Stated exercise: Copy out all the material below, putting "Display size" wherever "Screen dimensions" appears and leaving everything else as it is.

Entries supplied:
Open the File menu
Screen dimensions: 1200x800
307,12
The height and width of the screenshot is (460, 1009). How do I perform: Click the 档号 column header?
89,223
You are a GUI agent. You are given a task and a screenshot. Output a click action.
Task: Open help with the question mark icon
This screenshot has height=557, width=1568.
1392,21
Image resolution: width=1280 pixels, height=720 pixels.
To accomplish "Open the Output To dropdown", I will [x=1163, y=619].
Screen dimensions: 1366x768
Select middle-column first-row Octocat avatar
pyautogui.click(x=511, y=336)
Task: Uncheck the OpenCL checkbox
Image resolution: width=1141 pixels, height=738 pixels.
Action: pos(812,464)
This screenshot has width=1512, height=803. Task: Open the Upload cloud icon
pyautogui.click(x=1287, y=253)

The completed task:
Open the File menu
Display size: 1200x800
307,12
The height and width of the screenshot is (460, 1009). How do I perform: Click the 档号 column header?
89,223
You are a GUI agent. You are given a task and a screenshot. Output a click action.
Task: Open help with the question mark icon
This screenshot has height=557, width=1568.
1392,21
Image resolution: width=1280 pixels, height=720 pixels.
To accomplish "Open the Output To dropdown", I will [x=1163, y=619].
Display size: 1366x768
Select middle-column first-row Octocat avatar
pyautogui.click(x=511, y=336)
Task: Uncheck the OpenCL checkbox
Image resolution: width=1141 pixels, height=738 pixels.
Action: pos(812,464)
This screenshot has width=1512, height=803. Task: Open the Upload cloud icon
pyautogui.click(x=1287, y=253)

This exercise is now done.